4. Restriction of Jewish immigration from Austria-Hungary and Russia.

== Debate in the Prussian House of Representatives ==
At the request of the left-liberal deputy Albert Hänel, the Antisemites' Petition was debated in the Prussian House of Representatives on November 22 and 24, 1880. Contrary to hopes, the government did not condemn the petition; it merely stated its intention to maintain the legal status of equality for religious denominations in civil matters. This avoided taking a stance on antisemitic administrative practices or agitation.

Except for the left-liberals, no other parliamentary faction condemned the antisemitic campaign. While most defended legal emancipation, they attributed the agitation to the alleged misconduct of Jews themselves. Ludwig Windthorst, leader of the Centre Party, could only speak "for himself" when he disapproved of the proceedings against Jews. The leader of the Conservatives, Ernst von Heydebrand und der Lasa, spoke sharply against the Jews, while the Free Conservatives and National Liberals remained reserved.

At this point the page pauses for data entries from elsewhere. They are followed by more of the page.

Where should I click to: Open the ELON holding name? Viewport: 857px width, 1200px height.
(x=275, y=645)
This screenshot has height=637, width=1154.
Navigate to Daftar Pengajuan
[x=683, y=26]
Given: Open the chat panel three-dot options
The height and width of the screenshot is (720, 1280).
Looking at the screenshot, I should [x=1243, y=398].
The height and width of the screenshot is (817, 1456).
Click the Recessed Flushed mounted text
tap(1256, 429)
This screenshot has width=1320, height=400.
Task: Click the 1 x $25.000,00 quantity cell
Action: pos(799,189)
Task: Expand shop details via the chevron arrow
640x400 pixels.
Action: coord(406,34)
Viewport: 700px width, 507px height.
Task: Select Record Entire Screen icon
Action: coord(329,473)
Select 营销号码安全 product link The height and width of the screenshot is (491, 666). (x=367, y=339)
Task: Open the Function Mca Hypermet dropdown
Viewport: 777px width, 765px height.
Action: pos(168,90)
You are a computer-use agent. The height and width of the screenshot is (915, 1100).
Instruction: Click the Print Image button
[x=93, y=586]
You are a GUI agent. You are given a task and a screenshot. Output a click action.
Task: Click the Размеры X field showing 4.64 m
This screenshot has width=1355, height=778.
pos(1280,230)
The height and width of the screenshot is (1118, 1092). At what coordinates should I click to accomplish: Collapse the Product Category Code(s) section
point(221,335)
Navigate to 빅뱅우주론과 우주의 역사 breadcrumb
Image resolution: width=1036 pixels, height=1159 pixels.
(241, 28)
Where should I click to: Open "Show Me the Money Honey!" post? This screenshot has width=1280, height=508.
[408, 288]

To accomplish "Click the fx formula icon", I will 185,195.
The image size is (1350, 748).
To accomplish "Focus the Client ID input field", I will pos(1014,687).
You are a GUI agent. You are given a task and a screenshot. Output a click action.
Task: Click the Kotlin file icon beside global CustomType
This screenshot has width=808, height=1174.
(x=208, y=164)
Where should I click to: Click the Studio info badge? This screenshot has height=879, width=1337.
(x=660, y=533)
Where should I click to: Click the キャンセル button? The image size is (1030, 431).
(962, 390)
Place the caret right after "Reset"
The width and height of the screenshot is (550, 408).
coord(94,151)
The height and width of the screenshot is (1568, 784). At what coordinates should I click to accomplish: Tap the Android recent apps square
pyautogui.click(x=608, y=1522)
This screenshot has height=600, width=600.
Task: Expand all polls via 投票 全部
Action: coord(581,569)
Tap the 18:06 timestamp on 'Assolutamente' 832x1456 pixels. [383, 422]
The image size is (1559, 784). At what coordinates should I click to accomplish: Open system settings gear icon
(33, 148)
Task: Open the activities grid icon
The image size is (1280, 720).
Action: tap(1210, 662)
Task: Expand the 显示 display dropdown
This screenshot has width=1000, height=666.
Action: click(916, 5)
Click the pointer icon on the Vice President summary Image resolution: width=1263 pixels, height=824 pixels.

Eugen Richter, leader of the German Progress Party, directly confronted Stoecker, accusing him:

This is precisely the particularly perfidious aspect of the entire movement: while the Socialists turn only against those who possess economic wealth, here racial hatred is nurtured... which can only end with [the individual] either being killed or sent across the border."

== Collection of signatures and submission ==
The initiators intended the signature collection to take on the character of a plebiscite. Between August 1880 and April 1881, antisemites claimed to have collected 267,000 signatures (the actual number was likely at least 225,000).

The agitation of Adolf Stoecker and the academic influence of professors like Heinrich von Treitschke activated many students. By early 1881, the "Association of German Students" (Vereine deutscher Studenten) was formed in Berlin, Halle, and Breslau as a result of these committees. The petition saw strong support in the conservative rural regions of Prussia (especially East Elbia), whereas support remained low in Northern, Western, and Southern Germany. Stoecker signed the petition, whereas Treitschke did not.

== Consequences ==
Agitation surrounding the petition led to violent riots in Neustettin. On February 18, 1881, the city's synagogue was burned down, and in 1883, several local Jews were put on trial, falsely accused of setting fire to their own synagogue.

In response, 75 representatives of German intellectual life (including Theodor Mommsen, Johann Gustav Droysen, and Rudolf Virchow) published the "Declaration of Notables" (Notabeln-Erklärung) in 1880, protesting against the "revival of an old delusion."

On April 13, 1881, the petition was submitted to the Reich Chancellery. Bismarck ignored it, and Count Otto zu Stolberg-Wernigerode stated that the government would not change the legal status of equality. However, the petition was a partial success in gaining public attention. From 1884, Prussia pursued targeted expulsions of Jewish Poles based on Jus sanguinis (blood right), leaving them as foreigners under special law.